Le programme du cycle "Saha Chribtek" se décline en plusieurs autres soirées et s'est poursuivi mardi avec une soirée des plus originales. C'est d'un ciné-concert qu'il s'agissait, un événement qui alliait le charme intact d'un film allemand des années vingt et le talent de Dhia Douss, un musicien tunisien basé à Berlin. Le film, une oeuvre mythique du cinéma expression­niste allemand n'est autre que "Le cabinet du docteur Caligari", une oeuvre de Robert Wiene qui ouvrira la voie à cette école cinématogr­aphique dont Fritz Lang est l'un des représenta­nts les plus illustres. Pour accompagne­r musicaleme­nt ce film muet, Doss est ainsi revenu à cette vieille tradition des premiers jours du cinéma, lorsque des pianistes accompagna­ient les images.

Le programme de "Saha Chribtek" est complété par deux autres soirées. Hier, mercredi 24 mai, la formation algérienne "Ifrikia Spirit" devait se produire pour un concert alliant jazz et world music, dans un esprit de métissage et de groove. Enfin, la clôture de ce cycle est prévue aujourd'hui avec un projet musical né en Allemagne de la rencontre des univers du Pakistanai­s Ashraf Sharif Khan et de l'allemand Victor Marek. Cet alliage entre le sitar oriental et les sonorités du Golden Pudel Club a généré une touche musicale singulière et puissante.

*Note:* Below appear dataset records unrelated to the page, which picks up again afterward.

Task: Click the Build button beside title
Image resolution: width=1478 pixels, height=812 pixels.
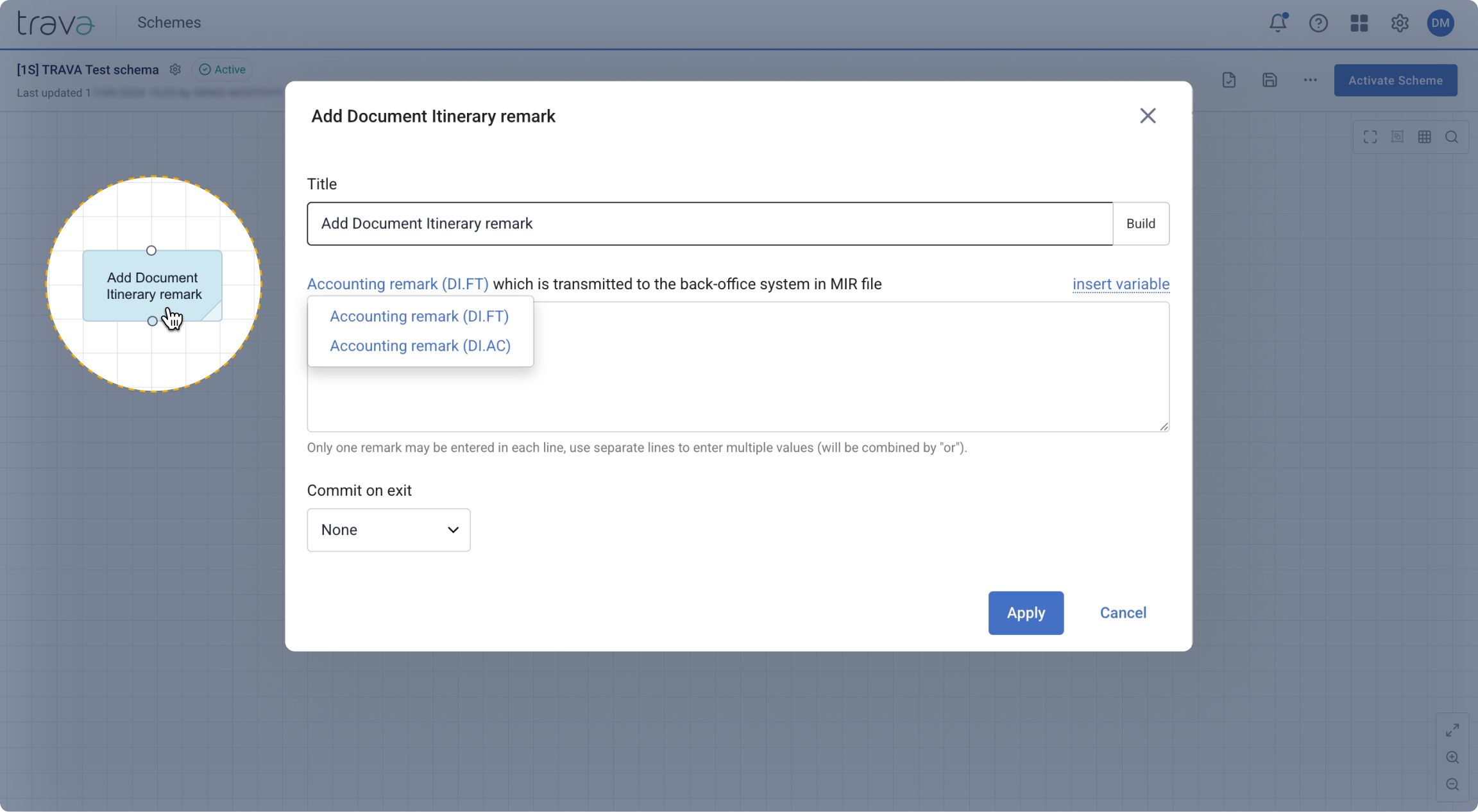Action: click(x=1141, y=224)
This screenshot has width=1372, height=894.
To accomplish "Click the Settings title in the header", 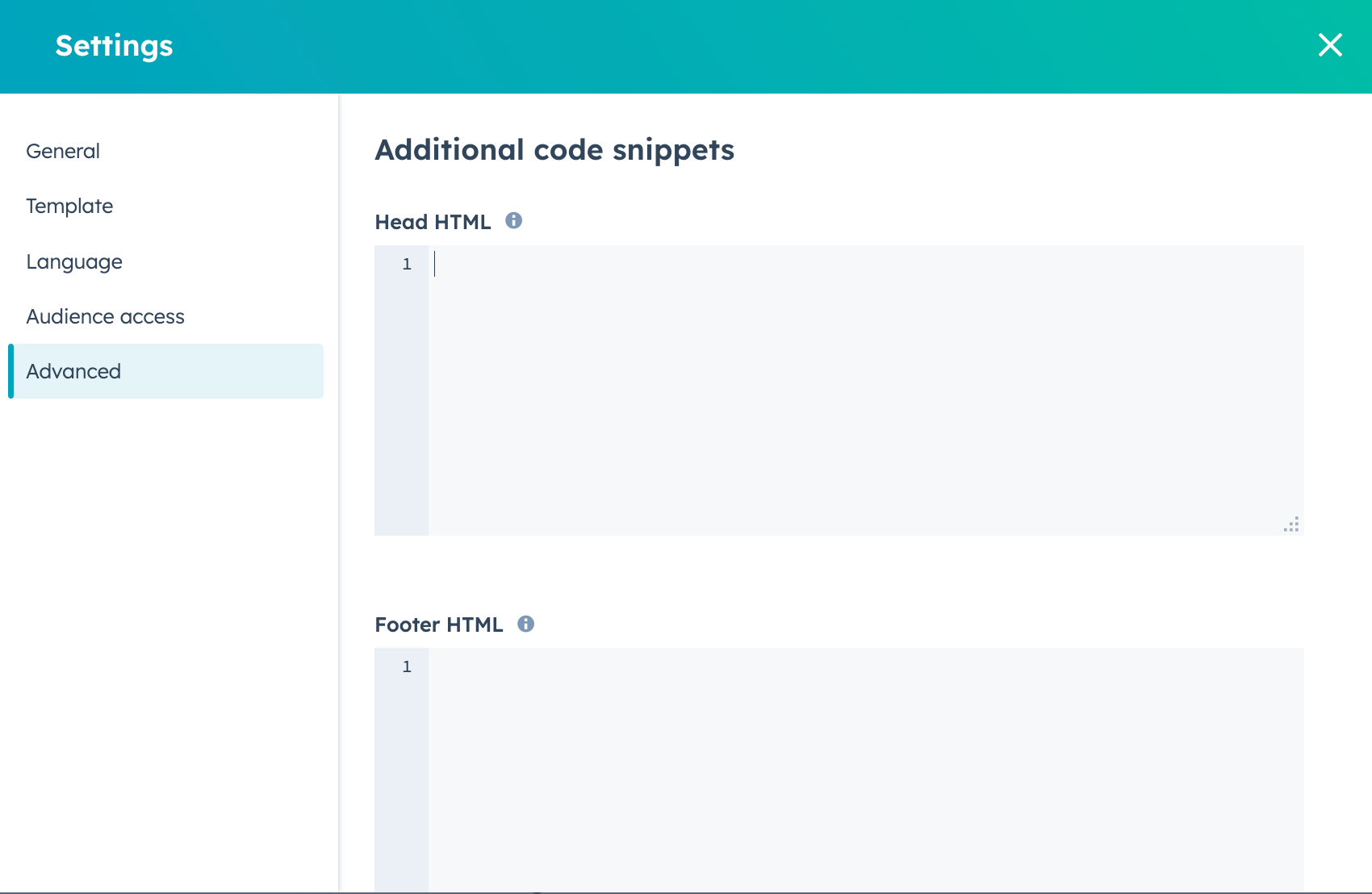I will click(x=114, y=46).
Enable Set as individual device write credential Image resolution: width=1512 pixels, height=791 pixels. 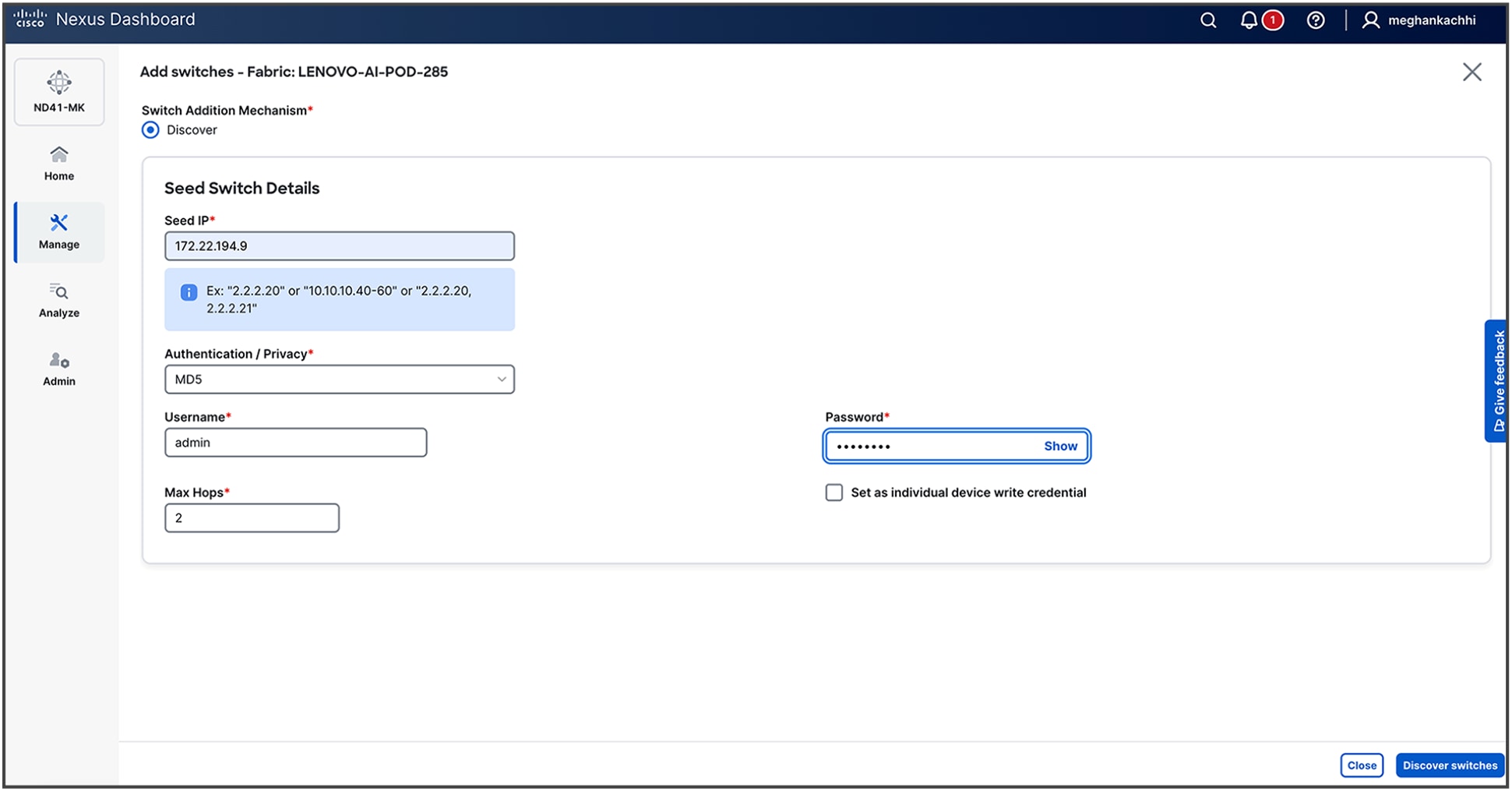pos(834,492)
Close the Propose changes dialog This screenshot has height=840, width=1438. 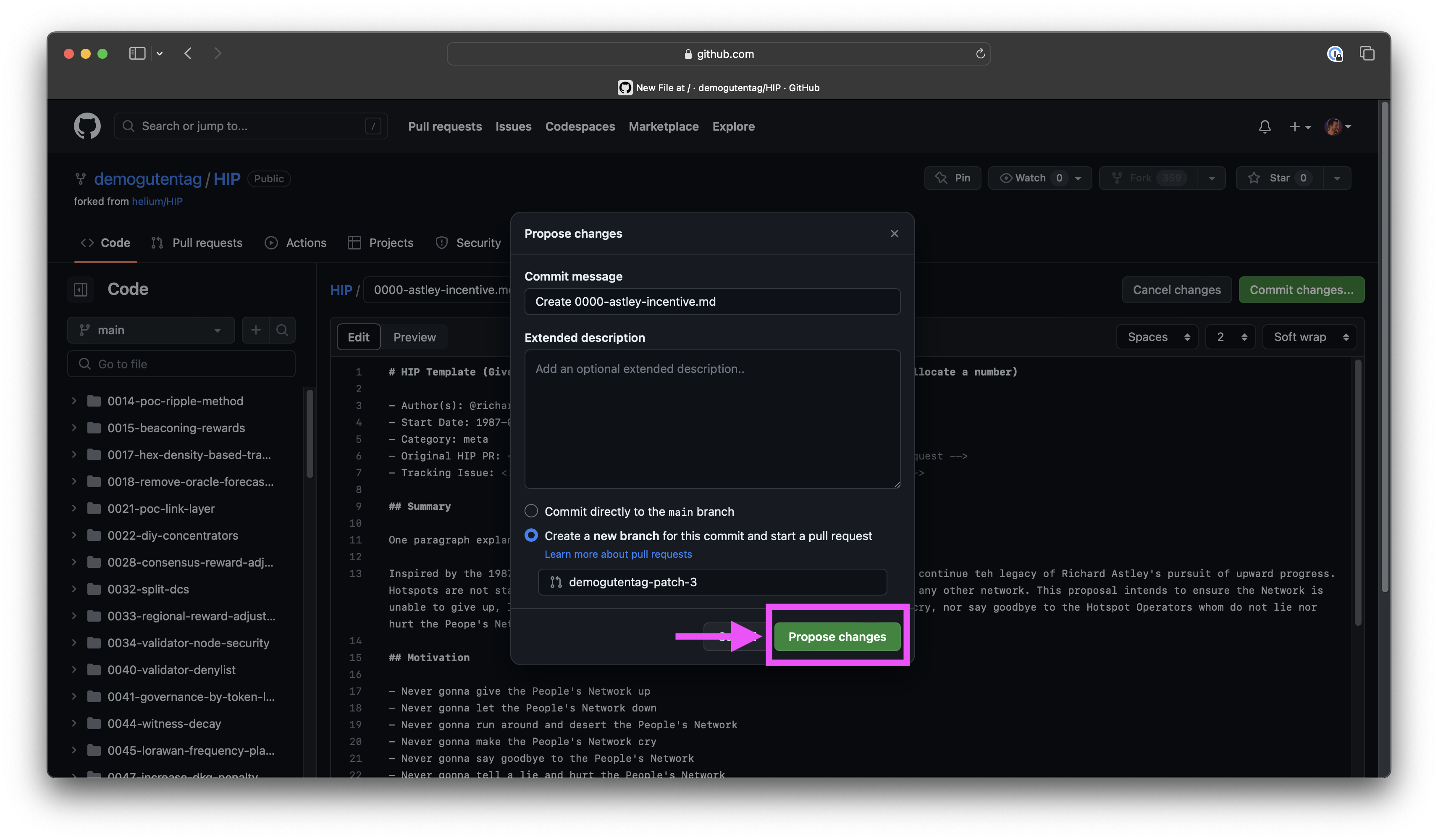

Comme on peut le constater, ce programme du Goethe-institut constitue bel et bien une offre culturelle alternativ­e en ce mois de Ramadan. Structuré autour de formations musicales qui relisent le patrimoine tout en le métissant, ce programme nous invite à une réflexion autour de la modernité musicale et aussi sur nos manières de célébrer artistique­ment le Ramadan. Ce faisant, le Goetheinst­itut nous invite à regarder plus loin, vers les horizons créatifs et la véritable rencontre culturelle.